The other style of attention widens. It notices context, relationship, nuance, the unspoken. It’s comfortable with ambiguity and complexity because it senses the living whole before it breaks things into parts. It’s the mode that is more at home with metaphor, music, embodiment, meaning, and the subtle atmosphere of a room. It isn’t anti-reason. It’s simply a different kind of reason - one that begins in contact rather than conquest.
McGilchrist’s point isn’t that one is “good” and the other is “bad.” It’s that they have a natural order. The wider, relational attention gives us the world as something we are in. The narrower, categorising attention helps us navigate that world and act within it. The problem comes when the "emissary" starts to think it’s the "master". When our culture begins to treat what can be measured, named, and managed as more real than what can be felt, intuited, and lived. When the map quietly replaces the territory.
That, to me, is the emotional storyline of “The Logical Song.”
The narrator isn’t railing against logic. He’s describing what happens when logic becomes the only permitted language for reality. When education and socialisation don’t simply teach us how to think, but teach us what kinds of knowing are respectable. When we are rewarded for being legible. When our inner life has to become presentable to count as real.
And there’s something almost unbearable about how mild the violence is. No one in the story twirls a moustache. No villain steps forward. The system may even believe it is helping. That’s what makes it so familiar. Most of us weren’t shattered by cruelty; we were shaped by good intentions. We were improved. We were trained. We were made employable. We were made sensible. We were made into people who “make sense.”
And then, if we’re lucky, we notice the cost.
What’s particularly beautiful is that the song itself is evidence of the thing it’s defending. You can’t write a piece like this from a purely “logical” place.

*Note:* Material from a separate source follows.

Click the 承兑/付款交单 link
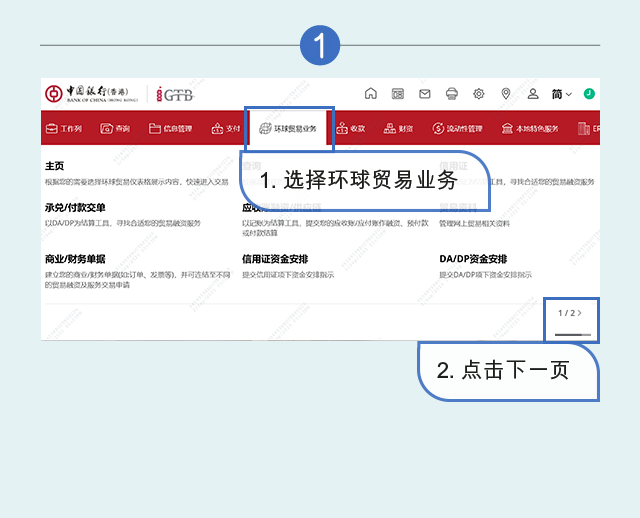The image size is (640, 518). (x=75, y=208)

Music works through the body. It moves through rhythm, pattern, emotion, resonance. It communicates meaning without needing to pin that meaning down like a specimen. It’s precisely the kind of knowing that modern life tends to sideline - only to rediscover it later in therapy sessions, burnout recoveries, spiritual crises, and those moments in the kitchen at 2am when the success story suddenly feels strangely thin.
So the song becomes a kind of protest wrapped in a pop hook: a reminder that we were not born as a set of bullet points. We were born as a living question. We become ourselves not by being labelled, but by being in relationship - with people, with place, with purpose, with the world that meets us back.
Which raises a question that feels especially relevant right now, in an age of dashboards, metrics, optimisation, personal branding, and an ever-expanding demand to explain ourselves clearly.
What if the aim isn’t to abandon rationality, but to put it back in its rightful place? What if the aim is to be competent without becoming mechanical? To be articulate without being reduced to descriptions? To use categories as tools without allowing them to become cages? To be logical, yes - but not only logical. To be practical, yes - but not at the expense of being alive.
Because “Please tell me who I am” is not, at root, a request for a better label. It’s a longing for reconnection. A desire to return to the part of us that can’t be captured in tidy adjectives, but can be felt unmistakably when it’s present.
And maybe that’s the real invitation hidden inside that bright, bouncy song from 1979: not to reject the sensible world, but to remember the wider world we came from - so that whatever we build with our logic still has a soul inside it.